African-American clergy are joining forces with civil rights groups to push for increased voter registration ahead of the November election, spurred on by new voter laws they say restrict opportunities for minorities to enter the voting booth.
“We must vote because we must counteract the corrupt and diabolical strategies of those who are trying to take away our vote by passing laws to suppress and diminish our voting rights,” said the Rev. Julius Scruggs, president of the National Baptist Convention, USA, at a news conference Sept. 5 during his denomination’s Annual Session in Atlanta.
Scruggs, leaders of the National Association for the Advancement of Colored People and top officials of four other black Baptist groups gathered to rally against the new laws and continue longtime efforts to get blacks registered to vote.
More than two dozen new voter laws have passed in 19 states since 2011, according to the Brennan Center for Justice at New York University School of Law.

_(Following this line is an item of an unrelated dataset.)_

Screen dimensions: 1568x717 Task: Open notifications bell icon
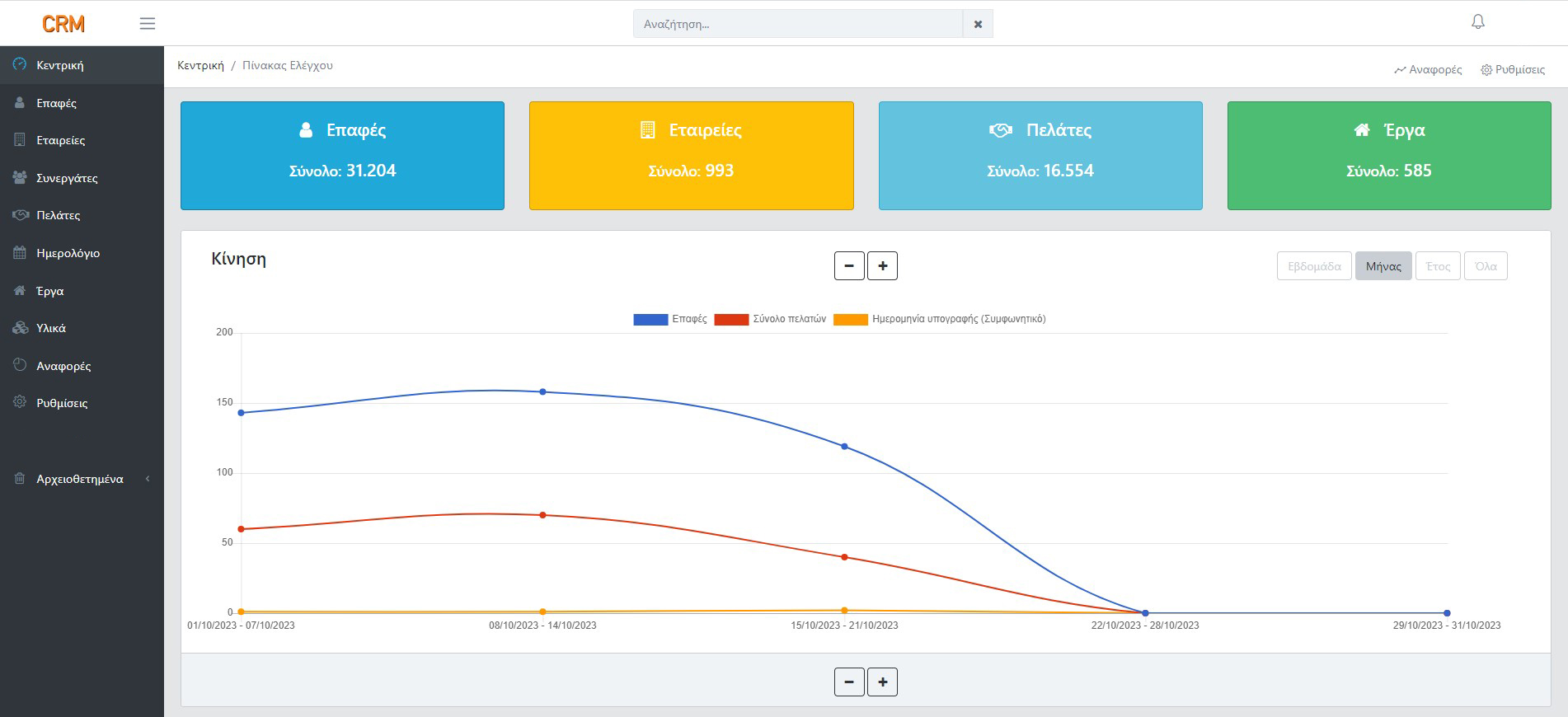coord(1477,22)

Some have been overturned but others remain on the books, such as a voter ID law in New Hampshire and proof of citizenship requirements in Alabama, Kansas and Tennessee. Proponents say they prevent fraud, while opponents say they are reducing access to the polling booth.
The voting laws ― through which some states have reduced early voting or required government-issued identification to enter the polls ― have changed some of the clergy’s voter education initiatives.

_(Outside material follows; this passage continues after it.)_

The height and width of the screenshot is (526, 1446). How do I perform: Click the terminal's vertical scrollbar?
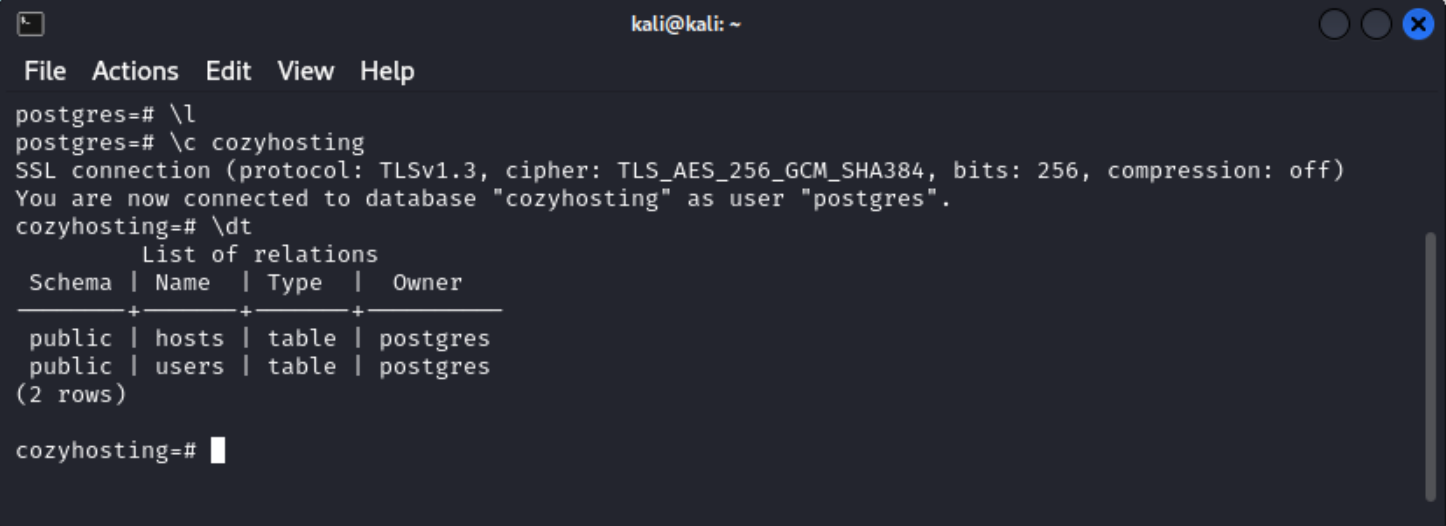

On Sept. 6, the Rev. Al Sharpton’s National Action Network scheduled a luncheon during the Democratic National Convention to declare a “state of emergency over voter suppression” and call for black pastors to spend the next 30 days helping people get IDs so turnout by black and Latino voters “is not compromised.”
“We are targeting congregations across the country to let them know where the laws have been changed so they are not surprised,” said the Rev. W. Franklyn Richardson, chairman of NAN and of the Conference of National Black Churches.

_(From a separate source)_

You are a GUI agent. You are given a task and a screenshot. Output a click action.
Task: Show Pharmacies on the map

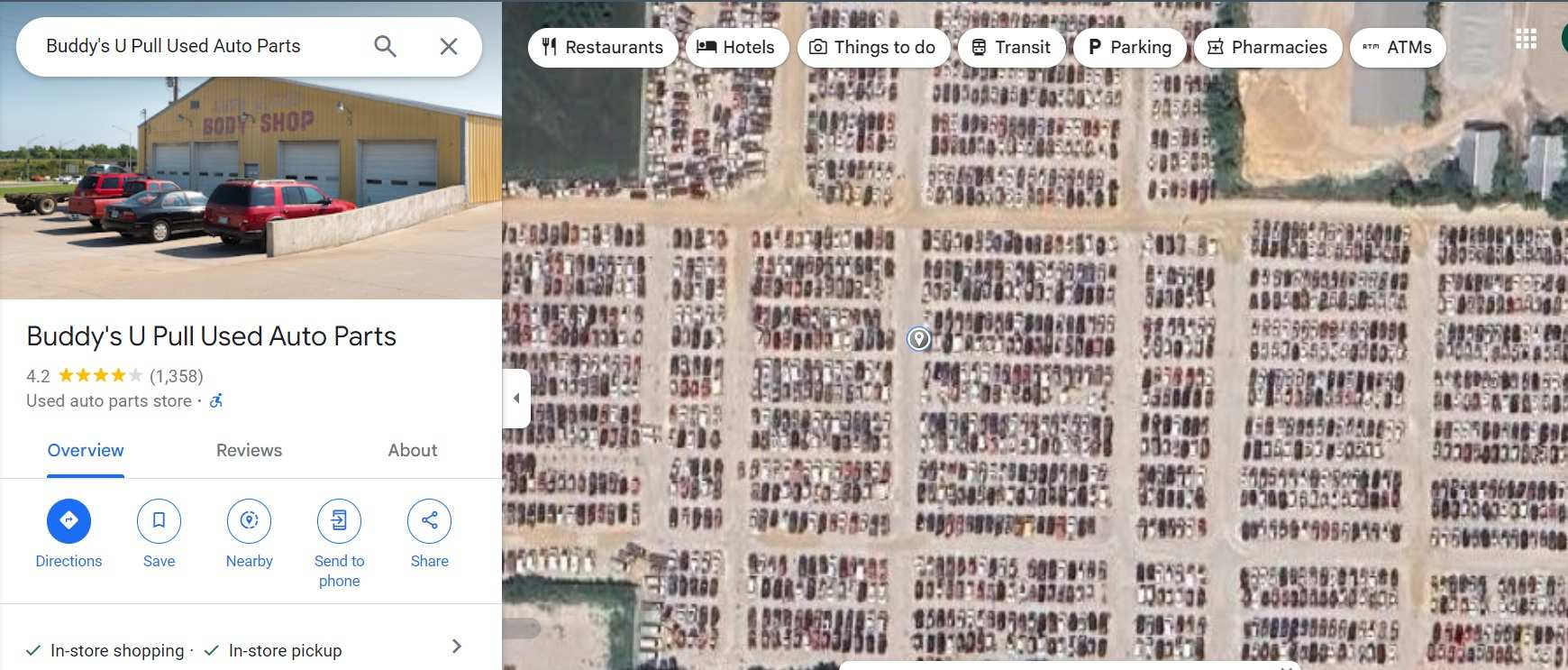point(1268,47)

His church network was addressed by Attorney General Eric Holder at a May meeting in Washington that focused on the new laws.
The Rev. Jamal-Harrison Bryant, pastor of Empowerment Temple in Baltimore, started the Empowerment Movement, a national network of African-American clergy that aimed to register 1 million voters starting Easter Sunday. Bryant said the initiative ― initially to have each black church register 20 people that day ― registered 100,000 on Easter and now has a total of 420,000 registered. But Bryant, who attended the Atlanta rally, had not given up on the million-voter milestone.
“I’m here at a Baptist convention as an AME,” the African Methodist Episcopal pastor said. “I’m trying to find 1 million black people. They can be COGIC (Church of God in Christ), Pentecostal, United Methodist. It doesn’t matter.”
The NAACP estimates that 6 million African-Americans are eligible to vote but are not registered. In a new initiative, 34 churches have worked with the civil rights group to compare their membership rolls with local voter registration lists.
With memories of their forebears’ living with poll taxes and marching for the Voting Rights Act, many clergy are fighting the laws on two fronts: with get-out-the-vote initiatives and by supporting petitions in courts to overturn the laws.
From the Morehouse College chapel helping register 300 students at a block party to churches preparing caravans to the polls, black religious leaders are hoping to get people to vote regardless of the new laws.
“There is a suppression law that’s under attack, that’s in the federal courts, but we aren’t waiting on that final decision,” said the Rev. Ralph Canty, interim general secretary of the Progressive National Baptist Convention and a pastor in South Carolina.
“Many of us are doing all that we can to help people get ID. It’s difficult for older people. It’s requiring a whole lot of extra effort.”
In states that continue to have early voting that includes a Sunday, plans are underway to help churchgoers get there ― right after service.
The Rev. Greg Moss, president of the Lott Cary Foreign Mission Convention and a Charlotte, N.C., pastor, will lead members of his congregation to the polls. “I ride a motorcycle and lead a caravan of people,” he said.
A federal court recently ruled that Texas’ voter ID law would have a “retrogressive” effect on the poor and racial minorities. Texas Attorney General Greg Abbott said he would appeal the decision to the Supreme Court because the law provides “ballot integrity safeguards” approved in other states.
The Rev. Frederick D. Haynes III, a NAACP religious affairs committee member and Texas pastor, said clergy in his state are collecting signatures to oppose an appeal.
“We want him to know there’s a voice evidently he’s not listening to,” said Haynes.
Eric McDaniel, associate professor of government at the University of Texas at Austin, said people are more likely to vote if they have a reason, whether it’s excitement about voting for Barack Obama as the first black president in 2008, or fear that voting rights are being restricted.
“If you can say, ‘You may not like Obama but some people are trying to take away your vote,’ that changes things significantly,” said McDaniel, author of a book on black churches and political mobilization. “That provides them with more ammunition to get them out to the polls.”